Exercise goal
Exercise in exact copying. Transcribe every entry that follows, word for word.

Material provided
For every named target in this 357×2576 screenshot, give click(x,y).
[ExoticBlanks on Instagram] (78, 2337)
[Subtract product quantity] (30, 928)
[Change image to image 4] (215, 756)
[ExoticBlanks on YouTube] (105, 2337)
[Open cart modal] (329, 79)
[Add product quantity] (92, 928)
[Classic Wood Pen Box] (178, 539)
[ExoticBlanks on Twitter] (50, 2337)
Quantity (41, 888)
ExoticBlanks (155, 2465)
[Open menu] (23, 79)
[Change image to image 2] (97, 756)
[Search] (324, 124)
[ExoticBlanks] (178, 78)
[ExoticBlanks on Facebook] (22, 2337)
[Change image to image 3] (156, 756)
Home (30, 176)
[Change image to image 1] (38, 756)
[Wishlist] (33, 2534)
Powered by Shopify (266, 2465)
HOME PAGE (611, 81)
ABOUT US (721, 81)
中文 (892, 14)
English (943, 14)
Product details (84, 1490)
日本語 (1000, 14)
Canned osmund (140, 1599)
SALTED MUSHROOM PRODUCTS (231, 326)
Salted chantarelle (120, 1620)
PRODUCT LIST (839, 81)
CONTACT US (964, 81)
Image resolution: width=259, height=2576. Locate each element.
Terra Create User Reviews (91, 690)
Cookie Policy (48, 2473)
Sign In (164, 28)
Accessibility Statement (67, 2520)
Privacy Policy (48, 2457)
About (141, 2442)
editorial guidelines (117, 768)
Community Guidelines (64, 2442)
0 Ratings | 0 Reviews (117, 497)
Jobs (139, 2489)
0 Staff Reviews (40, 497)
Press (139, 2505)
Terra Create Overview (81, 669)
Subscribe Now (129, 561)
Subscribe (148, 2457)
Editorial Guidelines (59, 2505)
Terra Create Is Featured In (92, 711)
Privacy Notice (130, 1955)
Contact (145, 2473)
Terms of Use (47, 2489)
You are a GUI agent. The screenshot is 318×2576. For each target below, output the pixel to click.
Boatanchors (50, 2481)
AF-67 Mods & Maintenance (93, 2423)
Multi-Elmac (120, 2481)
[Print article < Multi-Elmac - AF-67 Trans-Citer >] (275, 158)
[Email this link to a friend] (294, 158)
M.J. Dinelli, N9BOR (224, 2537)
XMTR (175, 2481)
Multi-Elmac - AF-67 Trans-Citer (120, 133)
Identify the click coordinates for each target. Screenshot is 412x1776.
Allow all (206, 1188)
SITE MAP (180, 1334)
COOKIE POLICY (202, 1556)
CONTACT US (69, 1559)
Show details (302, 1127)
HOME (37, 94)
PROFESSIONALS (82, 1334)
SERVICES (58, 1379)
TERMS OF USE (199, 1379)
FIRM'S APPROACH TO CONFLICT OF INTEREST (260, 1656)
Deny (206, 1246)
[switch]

Task output
For every named target in this 357×2576 screenshot, give click(x,y).
[ExoticBlanks on Instagram] (78, 2337)
[Subtract product quantity] (30, 928)
[Change image to image 4] (215, 756)
[ExoticBlanks on YouTube] (105, 2337)
[Open cart modal] (329, 79)
[Add product quantity] (92, 928)
[Classic Wood Pen Box] (178, 539)
[ExoticBlanks on Twitter] (50, 2337)
Quantity (41, 888)
ExoticBlanks (155, 2465)
[Open menu] (23, 79)
[Change image to image 2] (97, 756)
[Search] (324, 124)
[ExoticBlanks] (178, 78)
[ExoticBlanks on Facebook] (22, 2337)
[Change image to image 3] (156, 756)
Home (30, 176)
[Change image to image 1] (38, 756)
[Wishlist] (33, 2534)
Powered by Shopify (266, 2465)
HOME PAGE (611, 81)
ABOUT US (721, 81)
中文 (892, 14)
English (943, 14)
Product details (84, 1490)
日本語 (1000, 14)
Canned osmund (140, 1599)
SALTED MUSHROOM PRODUCTS (231, 326)
Salted chantarelle (120, 1620)
PRODUCT LIST (839, 81)
CONTACT US (964, 81)
Image resolution: width=259, height=2576. Locate each element.
Terra Create User Reviews (91, 690)
Cookie Policy (48, 2473)
Sign In (164, 28)
Accessibility Statement (67, 2520)
Privacy Policy (48, 2457)
About (141, 2442)
editorial guidelines (117, 768)
Community Guidelines (64, 2442)
0 Ratings | 0 Reviews (117, 497)
Jobs (139, 2489)
0 Staff Reviews (40, 497)
Press (139, 2505)
Terra Create Overview (81, 669)
Subscribe Now (129, 561)
Subscribe (148, 2457)
Editorial Guidelines (59, 2505)
Terra Create Is Featured In (92, 711)
Privacy Notice (130, 1955)
Contact (145, 2473)
Terms of Use (47, 2489)
You are a GUI agent. The screenshot is 318×2576. For each target below, output the pixel to click.
Boatanchors (50, 2481)
AF-67 Mods & Maintenance (93, 2423)
Multi-Elmac (120, 2481)
[Print article < Multi-Elmac - AF-67 Trans-Citer >] (275, 158)
[Email this link to a friend] (294, 158)
M.J. Dinelli, N9BOR (224, 2537)
XMTR (175, 2481)
Multi-Elmac - AF-67 Trans-Citer (120, 133)
Identify the click coordinates for each target. Screenshot is 412x1776.
Allow all (206, 1188)
SITE MAP (180, 1334)
COOKIE POLICY (202, 1556)
CONTACT US (69, 1559)
Show details (302, 1127)
HOME (37, 94)
PROFESSIONALS (82, 1334)
SERVICES (58, 1379)
TERMS OF USE (199, 1379)
FIRM'S APPROACH TO CONFLICT OF INTEREST (260, 1656)
Deny (206, 1246)
[switch]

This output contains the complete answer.